Vulkan-News 30.09.21: Ocean Entry

Am Cumbre Vieja auf La Palma kam es zum Ocean Entry, als Lava in den Ozean floss.

Cumbre Vieja mit Ocean Entry

Staat: Spanien | Koordinaten: 28.57, -17.84 | Eruption: Hawaiianisch

In der Nacht vom Dienstag auf Mittwoch erreichte der Lavastrom die Küste und stürzte sich über die bis zu 90 m hohen Klippen ins Meer. Schnell bildete sich ein Lavadelta im Ozean, von dem relativ wenig Dampf aufsteigt. Die Gegend ist weiträumig abgesperrt. Da bei einer der letzten Eruptionen auf La Palma eine Person in der Dampfwolke eines Ocean Entrys erstickte, ist man hier besonders Vorsichtig.

Mein Apartment auf La Palma befindet sich ca. 3 km Luftlinie von den aktiven Schloten des Cumbre Vieja entfernt und Donnergrollen erfüllt die Luft. Vor gut 1 Stunde konnte ich ein Erdbeben spüren. Um die Eruption zu sehen, brauche ich nur aus dem Fenster zu Blicken: genau die richtige Atmosphäre, um über Vulkanausbrüche zu berichten. Einige Kollegen übertreiben es allerdings und schüren Panik. So konnte ich gestern eine Reporterin beobachten, die in ca. 4 km Entfernung zum Ocean Entry mit Gasmaske moderierte. Eine vollkommen unnötige Aktion, die nur Einschaltquote bringen sollte und bei den Anwohnern weitere Sorgen hervorgerufen haben dürfte. Ich konnte bereits mehrere Anwohner mit Gasmasken rumlaufen sehen, obwohl der starke Wind sämtliche Gase von ihnen Weg wehte.
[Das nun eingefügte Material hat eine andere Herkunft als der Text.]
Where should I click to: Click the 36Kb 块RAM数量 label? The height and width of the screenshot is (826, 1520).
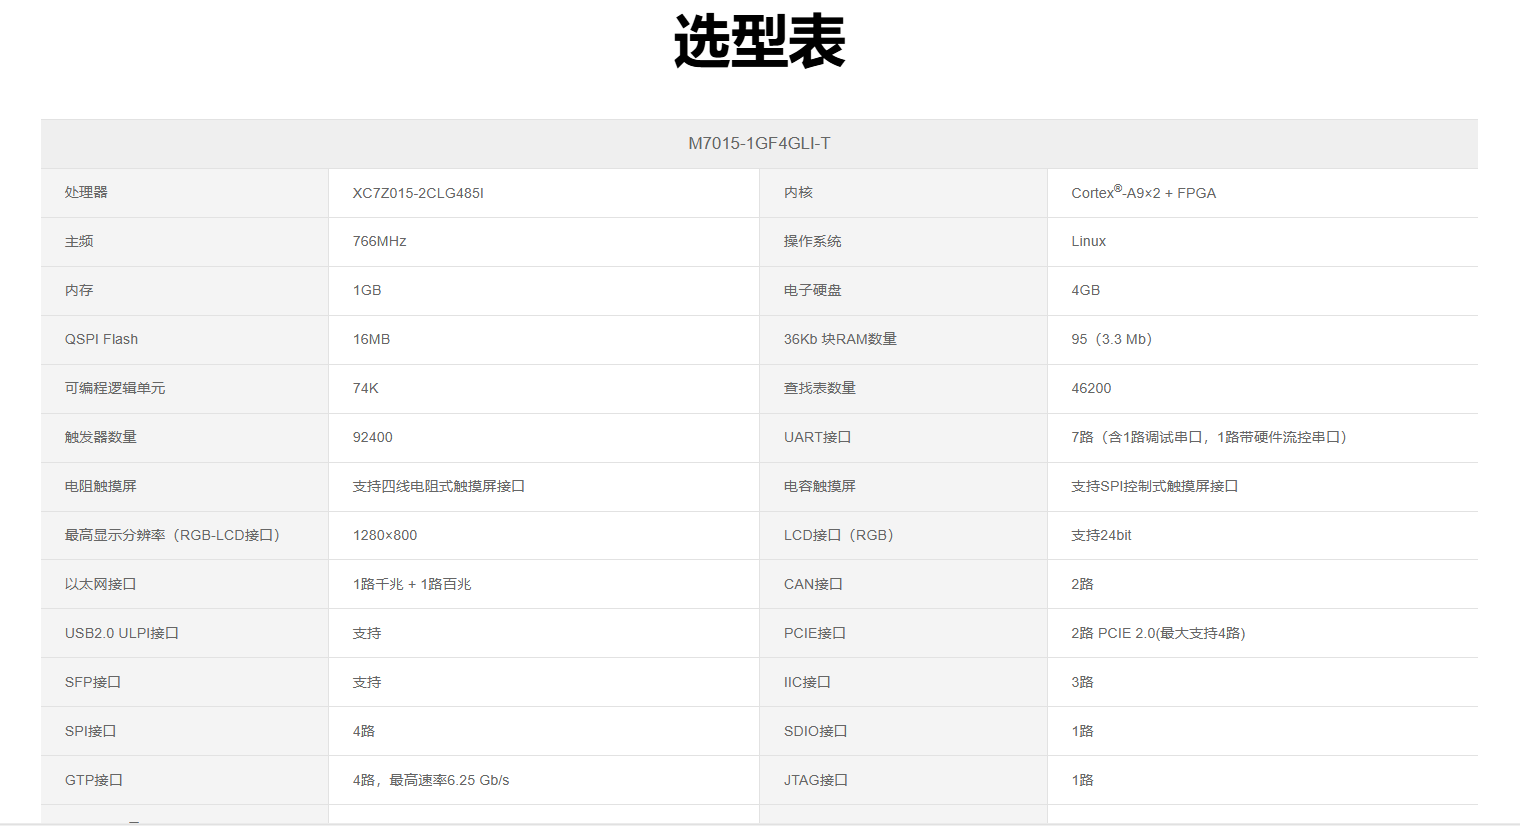pyautogui.click(x=840, y=340)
Dieser Ausbruch ist bestimmt nicht harmlos, aber wenn er sich in unbewohntem Gebiet ereignen würde, fände er in den Medien kaum Beachtung.

Die aktuellen Daten zu Seismizität und Bodendeformation legen nahe, dass weiter Magma aus größeren Tiefen aufsteigt und sich im Magmenkörper unter dem Vulkan sammelt. Es steigt mehr Magma auf als eruptiert wird und die Bodenhebung liegt wieder bei 25 cm. Als dieser Wert zuletzt erreicht wurde, steigerte sich die Aktivität des Vulkans deutlich. Die Erdbeben verlagerten sich mehr unter dem Gipfelbereich des Cumbre Vieja und es ist nicht auszuschließen, dass sich dort ein weiteres Eruptionszentrum bilden könnte. Die Situation erinnert mich an den Ätna-Ausbruch von 2001, der ebenfalls an der Flanke begann und bei dem sich Tage später weitere Spalten in Richtung Gipfel öffneten. Beim Mittagessen traf ich gestern den bekannten britischen Vulkanologen Clive Oppenheimer. Er wollte klugerweise keine Prognose zum weitern Verlauf abgeben, fühlte sich aber ebenfalls an die Ätna-Eruption von 2001 erinnert.